Thread: preprocessor

#define a 10
main()
{
printf("%d..",a);
foo();
printf("%d",a);
}
void foo()
{
#undef a
#define a 50
}
The output is 10..10 how it will come

Hi,
The preprocessor is invoked by the compiler as the first phase in the translation process. The preprocessor replaces all occurrences of the macro with the value. In the above program the second definition of a is after the second printf(). Hence the O/P is 10..10

But this one dispaly 50..50
#define a 10
foo()
{
#undef a
#define a 50
}
main()
{
printf("%d..",a);
foo();
printf("%d",a);
}

#define a 10
print() {
printf("%d..",a);
}
foo()
{
#undef a
#define a 50
}
main()
{
printf("%d..",a);
foo();
printf("%d",a);
print();
}

Check this out. This will make it clear.

(The o/p should be 10..50..50)




--Smile, it makes people wonder what you are thinking.

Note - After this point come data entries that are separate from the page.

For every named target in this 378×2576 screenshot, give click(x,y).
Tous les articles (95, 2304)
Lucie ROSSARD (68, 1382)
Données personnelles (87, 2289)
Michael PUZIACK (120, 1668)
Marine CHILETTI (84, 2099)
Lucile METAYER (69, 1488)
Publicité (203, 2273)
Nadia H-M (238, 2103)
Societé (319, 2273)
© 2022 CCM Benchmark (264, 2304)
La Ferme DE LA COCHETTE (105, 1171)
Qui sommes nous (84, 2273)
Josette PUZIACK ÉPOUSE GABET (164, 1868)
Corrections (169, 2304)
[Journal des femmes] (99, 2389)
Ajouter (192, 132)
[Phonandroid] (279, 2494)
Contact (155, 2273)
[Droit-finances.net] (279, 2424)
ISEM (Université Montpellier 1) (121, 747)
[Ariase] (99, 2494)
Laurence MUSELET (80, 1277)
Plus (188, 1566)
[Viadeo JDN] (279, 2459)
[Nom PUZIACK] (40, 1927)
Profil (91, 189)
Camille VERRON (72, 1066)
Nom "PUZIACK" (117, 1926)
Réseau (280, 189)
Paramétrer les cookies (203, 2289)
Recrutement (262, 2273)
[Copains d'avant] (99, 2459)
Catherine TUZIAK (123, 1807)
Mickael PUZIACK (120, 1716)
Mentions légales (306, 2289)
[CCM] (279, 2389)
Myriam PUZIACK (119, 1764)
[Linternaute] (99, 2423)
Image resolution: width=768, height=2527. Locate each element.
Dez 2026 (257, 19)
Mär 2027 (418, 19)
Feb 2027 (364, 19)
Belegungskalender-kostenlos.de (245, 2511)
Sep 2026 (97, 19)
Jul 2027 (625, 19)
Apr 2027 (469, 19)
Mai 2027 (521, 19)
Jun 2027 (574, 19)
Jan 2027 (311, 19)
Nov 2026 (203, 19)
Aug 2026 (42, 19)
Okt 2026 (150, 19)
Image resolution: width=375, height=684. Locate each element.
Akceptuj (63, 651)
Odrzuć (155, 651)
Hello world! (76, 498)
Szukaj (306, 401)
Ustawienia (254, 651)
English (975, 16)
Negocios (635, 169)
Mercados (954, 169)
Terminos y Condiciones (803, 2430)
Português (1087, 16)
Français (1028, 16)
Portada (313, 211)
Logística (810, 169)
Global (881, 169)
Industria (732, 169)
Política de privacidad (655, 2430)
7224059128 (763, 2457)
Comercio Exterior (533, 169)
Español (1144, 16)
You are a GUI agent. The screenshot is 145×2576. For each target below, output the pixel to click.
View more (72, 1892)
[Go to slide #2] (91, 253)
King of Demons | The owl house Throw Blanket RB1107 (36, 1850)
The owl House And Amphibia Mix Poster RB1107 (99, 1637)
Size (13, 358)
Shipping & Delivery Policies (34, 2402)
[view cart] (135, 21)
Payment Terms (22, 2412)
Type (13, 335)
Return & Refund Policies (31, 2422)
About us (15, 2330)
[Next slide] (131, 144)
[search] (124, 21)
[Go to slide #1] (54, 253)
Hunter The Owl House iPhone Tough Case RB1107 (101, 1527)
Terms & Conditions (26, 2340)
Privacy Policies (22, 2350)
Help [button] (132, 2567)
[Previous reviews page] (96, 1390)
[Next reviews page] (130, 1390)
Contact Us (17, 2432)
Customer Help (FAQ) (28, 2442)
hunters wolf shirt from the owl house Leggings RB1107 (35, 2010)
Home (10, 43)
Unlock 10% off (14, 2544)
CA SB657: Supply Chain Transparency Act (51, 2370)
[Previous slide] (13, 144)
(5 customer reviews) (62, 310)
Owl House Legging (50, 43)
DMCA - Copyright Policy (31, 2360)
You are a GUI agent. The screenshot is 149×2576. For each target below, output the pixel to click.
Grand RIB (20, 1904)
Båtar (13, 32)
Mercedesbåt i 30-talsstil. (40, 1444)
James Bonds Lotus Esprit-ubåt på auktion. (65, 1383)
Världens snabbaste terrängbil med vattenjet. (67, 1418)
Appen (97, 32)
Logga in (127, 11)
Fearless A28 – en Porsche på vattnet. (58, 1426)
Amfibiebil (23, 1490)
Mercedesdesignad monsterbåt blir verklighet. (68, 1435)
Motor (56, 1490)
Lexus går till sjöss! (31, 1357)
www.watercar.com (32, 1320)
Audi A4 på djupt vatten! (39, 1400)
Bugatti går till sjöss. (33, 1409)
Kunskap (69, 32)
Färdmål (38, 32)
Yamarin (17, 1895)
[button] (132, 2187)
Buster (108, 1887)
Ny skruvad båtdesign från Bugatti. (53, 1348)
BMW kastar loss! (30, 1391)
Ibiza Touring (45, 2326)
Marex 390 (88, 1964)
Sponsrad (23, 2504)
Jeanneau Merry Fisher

hi... I need a explanation for this..
#define f(g,g2) g##g2
main()
{
int var12=100;
printf("%d",f(var,12));
}
the output is 100

The very first thing that a C compiler does is:
It invokes the preprocessor. The function of the preprocessor is to replace all preprocessor directives with their appropriate substitution.

Consider the program that you have:

#define f(g,g2) g##g2
main()
{
int var12=100;
printf("%d",f(var,12));
}

In this program ## means concat the two variables passed to this function. This is called Token Concatenation.





The preprocessor will replace this with:
main()
{
int var12=100;
printf("%d", var12);
}

Go through the following links:
en . wikipedia . org/wiki/C_preprocessor
www . cs . utah.edu/dept/old/texinfo/cpp/cpp . html




--Smile, it makes people wonder what you are thinking.